Univariate monotonic regression with the Pool-Adjacent-Violators algorithm.

Mirrors sklearn.isotonic.IsotonicRegression.

Solves the weighted constrained least-squares problem

miny^  iwi(yiy^i)2subject toy^iy^i+1    i\min_{\hat{y}} \; \sum_i w_i (y_i - \hat{y}_i)^2 \quad \text{subject to} \quad \hat{y}_i \le \hat{y}_{i+1} \;\;\forall i

(the constraint reverses for increasing = False).
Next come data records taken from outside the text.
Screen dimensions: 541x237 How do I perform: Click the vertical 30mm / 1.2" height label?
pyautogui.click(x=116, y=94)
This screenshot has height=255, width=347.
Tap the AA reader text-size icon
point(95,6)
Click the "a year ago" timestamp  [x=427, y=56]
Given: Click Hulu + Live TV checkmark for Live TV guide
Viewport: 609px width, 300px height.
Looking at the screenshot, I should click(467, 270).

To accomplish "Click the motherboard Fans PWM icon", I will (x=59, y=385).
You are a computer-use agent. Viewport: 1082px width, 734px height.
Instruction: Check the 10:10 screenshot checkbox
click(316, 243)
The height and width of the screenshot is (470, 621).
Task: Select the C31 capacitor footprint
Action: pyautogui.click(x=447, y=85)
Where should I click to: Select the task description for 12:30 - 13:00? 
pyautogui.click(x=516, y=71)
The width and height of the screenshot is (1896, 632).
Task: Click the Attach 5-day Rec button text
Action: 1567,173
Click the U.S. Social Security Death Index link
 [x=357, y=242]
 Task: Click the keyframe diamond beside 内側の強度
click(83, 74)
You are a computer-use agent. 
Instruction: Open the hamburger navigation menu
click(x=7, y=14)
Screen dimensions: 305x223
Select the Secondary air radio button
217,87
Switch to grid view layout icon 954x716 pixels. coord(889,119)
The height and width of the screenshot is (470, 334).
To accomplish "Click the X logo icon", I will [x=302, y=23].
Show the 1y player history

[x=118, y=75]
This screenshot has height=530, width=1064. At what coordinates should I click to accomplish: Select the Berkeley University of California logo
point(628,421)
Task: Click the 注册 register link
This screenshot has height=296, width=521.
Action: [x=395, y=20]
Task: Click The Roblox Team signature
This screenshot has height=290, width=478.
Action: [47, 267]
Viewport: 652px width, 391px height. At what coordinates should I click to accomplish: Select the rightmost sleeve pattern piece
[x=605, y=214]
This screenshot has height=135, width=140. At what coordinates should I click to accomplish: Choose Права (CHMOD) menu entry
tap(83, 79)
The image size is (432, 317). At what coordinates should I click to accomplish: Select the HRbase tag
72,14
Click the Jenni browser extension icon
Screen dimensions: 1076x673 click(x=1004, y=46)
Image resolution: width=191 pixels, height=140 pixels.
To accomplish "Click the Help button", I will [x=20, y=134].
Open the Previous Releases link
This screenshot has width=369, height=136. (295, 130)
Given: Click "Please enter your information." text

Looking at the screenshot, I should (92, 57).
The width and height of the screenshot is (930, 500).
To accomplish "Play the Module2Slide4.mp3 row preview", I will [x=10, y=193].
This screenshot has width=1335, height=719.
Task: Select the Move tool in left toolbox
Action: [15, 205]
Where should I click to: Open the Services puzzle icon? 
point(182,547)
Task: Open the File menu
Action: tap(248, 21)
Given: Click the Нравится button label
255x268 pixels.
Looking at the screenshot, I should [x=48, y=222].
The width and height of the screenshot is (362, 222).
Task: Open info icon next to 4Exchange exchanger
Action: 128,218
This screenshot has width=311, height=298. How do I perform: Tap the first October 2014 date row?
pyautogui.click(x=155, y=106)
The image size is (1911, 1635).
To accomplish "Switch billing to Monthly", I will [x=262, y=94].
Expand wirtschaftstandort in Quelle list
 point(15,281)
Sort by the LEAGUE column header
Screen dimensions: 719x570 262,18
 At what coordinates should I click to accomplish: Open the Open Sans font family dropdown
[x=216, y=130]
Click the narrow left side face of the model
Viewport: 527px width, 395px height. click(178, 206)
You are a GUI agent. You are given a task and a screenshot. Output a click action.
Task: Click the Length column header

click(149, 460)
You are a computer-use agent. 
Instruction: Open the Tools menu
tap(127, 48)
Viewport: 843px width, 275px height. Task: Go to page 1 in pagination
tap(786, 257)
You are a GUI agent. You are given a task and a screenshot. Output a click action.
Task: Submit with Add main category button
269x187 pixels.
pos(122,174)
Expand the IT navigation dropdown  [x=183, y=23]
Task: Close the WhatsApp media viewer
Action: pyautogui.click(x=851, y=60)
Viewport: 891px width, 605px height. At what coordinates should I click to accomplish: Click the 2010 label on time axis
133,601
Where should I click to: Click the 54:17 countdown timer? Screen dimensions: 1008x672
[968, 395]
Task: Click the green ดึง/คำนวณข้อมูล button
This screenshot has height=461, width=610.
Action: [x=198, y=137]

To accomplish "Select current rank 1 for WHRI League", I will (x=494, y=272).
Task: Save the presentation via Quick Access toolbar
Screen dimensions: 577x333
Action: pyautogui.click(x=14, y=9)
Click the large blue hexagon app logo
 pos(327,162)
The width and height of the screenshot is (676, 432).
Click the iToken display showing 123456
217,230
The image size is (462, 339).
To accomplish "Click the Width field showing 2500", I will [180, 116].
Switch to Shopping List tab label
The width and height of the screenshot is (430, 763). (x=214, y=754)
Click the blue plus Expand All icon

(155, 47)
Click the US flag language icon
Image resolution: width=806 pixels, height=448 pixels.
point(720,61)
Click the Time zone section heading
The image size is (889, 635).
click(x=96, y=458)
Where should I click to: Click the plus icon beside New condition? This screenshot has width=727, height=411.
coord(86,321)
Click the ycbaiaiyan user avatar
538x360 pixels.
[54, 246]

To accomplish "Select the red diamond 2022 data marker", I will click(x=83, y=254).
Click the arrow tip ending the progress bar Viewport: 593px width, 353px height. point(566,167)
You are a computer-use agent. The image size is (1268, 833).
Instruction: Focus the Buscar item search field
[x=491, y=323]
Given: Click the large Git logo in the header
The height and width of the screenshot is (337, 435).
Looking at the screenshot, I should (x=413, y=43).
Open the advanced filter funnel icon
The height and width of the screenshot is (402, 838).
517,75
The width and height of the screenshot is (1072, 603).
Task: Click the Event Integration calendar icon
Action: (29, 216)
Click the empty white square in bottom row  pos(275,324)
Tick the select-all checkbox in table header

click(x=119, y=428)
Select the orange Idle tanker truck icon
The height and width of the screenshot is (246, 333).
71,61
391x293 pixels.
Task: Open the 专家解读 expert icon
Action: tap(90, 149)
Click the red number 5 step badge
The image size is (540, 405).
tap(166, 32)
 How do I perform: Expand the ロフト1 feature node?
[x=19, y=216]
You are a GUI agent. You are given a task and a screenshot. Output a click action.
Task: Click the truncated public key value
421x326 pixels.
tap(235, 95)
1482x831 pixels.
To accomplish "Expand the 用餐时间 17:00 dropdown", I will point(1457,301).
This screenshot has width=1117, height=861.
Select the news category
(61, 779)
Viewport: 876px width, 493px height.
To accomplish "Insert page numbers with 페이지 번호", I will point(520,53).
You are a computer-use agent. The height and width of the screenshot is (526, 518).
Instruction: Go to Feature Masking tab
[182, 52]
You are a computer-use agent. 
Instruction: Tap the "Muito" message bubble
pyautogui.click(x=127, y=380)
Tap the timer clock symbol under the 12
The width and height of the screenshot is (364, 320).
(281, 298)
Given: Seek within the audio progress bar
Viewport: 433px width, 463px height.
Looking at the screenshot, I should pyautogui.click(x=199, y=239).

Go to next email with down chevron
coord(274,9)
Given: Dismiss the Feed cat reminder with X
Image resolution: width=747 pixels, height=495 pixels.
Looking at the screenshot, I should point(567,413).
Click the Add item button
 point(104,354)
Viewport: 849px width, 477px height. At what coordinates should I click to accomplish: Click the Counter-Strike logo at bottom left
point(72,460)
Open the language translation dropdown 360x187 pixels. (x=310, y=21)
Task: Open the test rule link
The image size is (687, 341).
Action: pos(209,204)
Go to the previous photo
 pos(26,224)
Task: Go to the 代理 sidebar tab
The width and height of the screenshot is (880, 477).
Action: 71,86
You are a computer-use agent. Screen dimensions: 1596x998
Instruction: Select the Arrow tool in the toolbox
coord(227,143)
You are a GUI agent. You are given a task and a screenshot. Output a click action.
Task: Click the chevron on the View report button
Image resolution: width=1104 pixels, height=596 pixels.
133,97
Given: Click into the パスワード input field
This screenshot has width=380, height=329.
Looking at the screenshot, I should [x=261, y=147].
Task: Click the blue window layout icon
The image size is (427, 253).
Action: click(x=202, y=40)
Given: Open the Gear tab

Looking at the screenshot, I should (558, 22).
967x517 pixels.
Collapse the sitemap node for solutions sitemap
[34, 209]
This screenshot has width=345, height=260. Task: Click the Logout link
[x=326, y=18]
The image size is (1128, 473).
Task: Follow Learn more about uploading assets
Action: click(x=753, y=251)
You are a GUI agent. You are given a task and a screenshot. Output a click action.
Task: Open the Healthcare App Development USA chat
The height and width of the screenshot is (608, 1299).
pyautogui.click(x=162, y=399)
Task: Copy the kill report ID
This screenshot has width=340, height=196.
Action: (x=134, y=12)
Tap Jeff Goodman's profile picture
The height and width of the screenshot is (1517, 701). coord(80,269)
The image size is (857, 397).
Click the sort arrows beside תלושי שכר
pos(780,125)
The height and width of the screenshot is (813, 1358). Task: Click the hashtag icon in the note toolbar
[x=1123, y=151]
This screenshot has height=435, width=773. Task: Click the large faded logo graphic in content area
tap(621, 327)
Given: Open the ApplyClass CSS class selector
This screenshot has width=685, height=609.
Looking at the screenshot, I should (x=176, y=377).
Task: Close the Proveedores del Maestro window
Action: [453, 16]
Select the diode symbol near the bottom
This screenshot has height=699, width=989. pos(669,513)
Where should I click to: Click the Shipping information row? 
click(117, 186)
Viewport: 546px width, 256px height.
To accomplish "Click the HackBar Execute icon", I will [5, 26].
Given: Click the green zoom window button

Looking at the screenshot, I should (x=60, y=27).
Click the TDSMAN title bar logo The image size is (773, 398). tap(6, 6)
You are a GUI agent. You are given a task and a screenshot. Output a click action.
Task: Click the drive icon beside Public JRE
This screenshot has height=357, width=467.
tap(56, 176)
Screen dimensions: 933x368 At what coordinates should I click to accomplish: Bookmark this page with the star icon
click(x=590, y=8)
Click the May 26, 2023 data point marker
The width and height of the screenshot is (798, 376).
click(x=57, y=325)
The fitted function is piecewise-linear; predictions interpolate between adjacent thresholds.



Attributes:

  • y_min : std::optional< Scalar >

  • y_max : std::optional< Scalar >

  • increasing_param : IsotonicIncreasing

  • out_of_bounds : OutOfBounds

  • X_min : Scalar

  • X_max : Scalar

  • X_thresholds : VectorType

  • y_thresholds : VectorType

  • increasing_resolved : bool Effective monotonicity direction after fitting.


Methods

fit(X, y)

Fit the isotonic regression on a 1-D feature.

X must have shape (n_samples, 1). For multi-column X this method throws std::invalid_argument (matching sklearn).


predict(X)

Predict using the fitted piecewise-linear isotonic function.


transform(X)

Convenience: same as predict for sklearn API parity.


score(X, y)

R^2 score on (X, y).